Der 13jährige Joseph Macauley genannt Patch wächst im kleinen Ort Monta Clare im Mittleren Westen auf. Den Namen verdankt er der Augenklappe, die er immer schon trägt, denn er wurde mit nur einem Auge geboren. Deshalb spielt er auch den Piraten. Er ist ein Außenseiter, der von den anderen Jungen gemobbt und verprügelt wird. Seine Freundin Saint ist in ihn verliebt, aber er ist nur an der von allen umschwärmten Misty Meyer interessiert. Eines Tages sieht er im Wald, wie Misty von einem maskierten Mann angegriffen wird. Er attackiert den Mann und ermöglicht dem Mädchen so die Flucht. Er selbst wird von dem Angreifer entführt und 307 Tage lang an einem unbekannten Ort eingesperrt. In einem dunklen Raum hilft ihm ein unbekanntes Mädchen namens Grace zu überleben, indem sie ihm Geschichten erzählt und von Orten überall in der Welt berichtet, an denen sie gewesen ist. In all der Zeit gibt Saint – im Gegensatz zur Polizei - die Suche nach dem Freund nicht auf, bis sie eines Tages das Haus eines von ihr verdächtigten Mannes aufsucht und Patch befreit. Der Entführer kann entkommen, und auch von Grace gibt es keine Spur. Drei Jahrzehnte seines Lebens wird Patch damit verbringen, nach Grace und anderen verschwundenen Mädchen zu suchen. Er geht nie einer geregelten Tätigkeit nach, wird stattdessen Bankräuber, wobei er den größten Teil seiner Beute spendet. Außerdem stellt sich heraus, dass er ein begabter Maler ist, der vom Verkauf seiner Bilder leben könnte. Dreißig Jahre wird es schließlich dauern, den Serientäter zu stellen. Saint ist Polizistin geworden und hat genau diese Suche zu ihrem Lebensziel gemacht.
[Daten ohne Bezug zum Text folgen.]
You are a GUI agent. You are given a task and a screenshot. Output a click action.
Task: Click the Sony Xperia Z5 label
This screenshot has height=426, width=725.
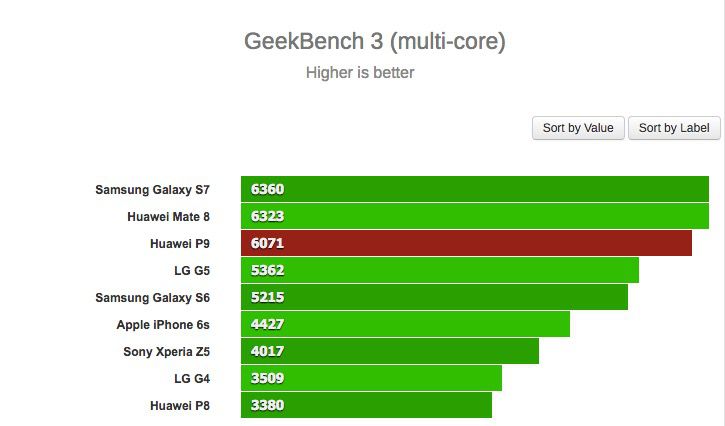167,351
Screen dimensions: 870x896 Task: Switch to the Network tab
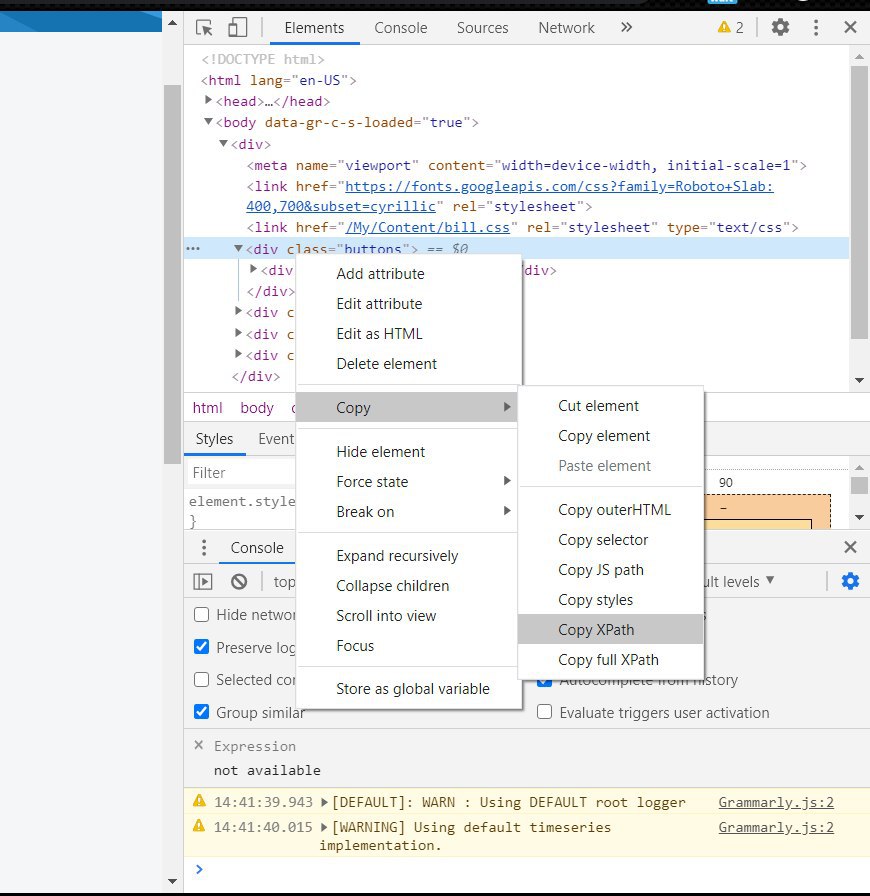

Die sehr intensive, aber nicht durchweg spannende Geschichte um Liebe und Freundschaft ist sehr berührend und liest sich gut. Es geschehen Verbrechen, aber das Buch ist viel mehr als ein Krimi. Vor allem überzeugt die Darstellung von bedingungsloser Liebe, die die Lebenswege der zentralen Figuren bestimmt. Auch der neue Roman von Chris Whitaker hat mir gut gefallen.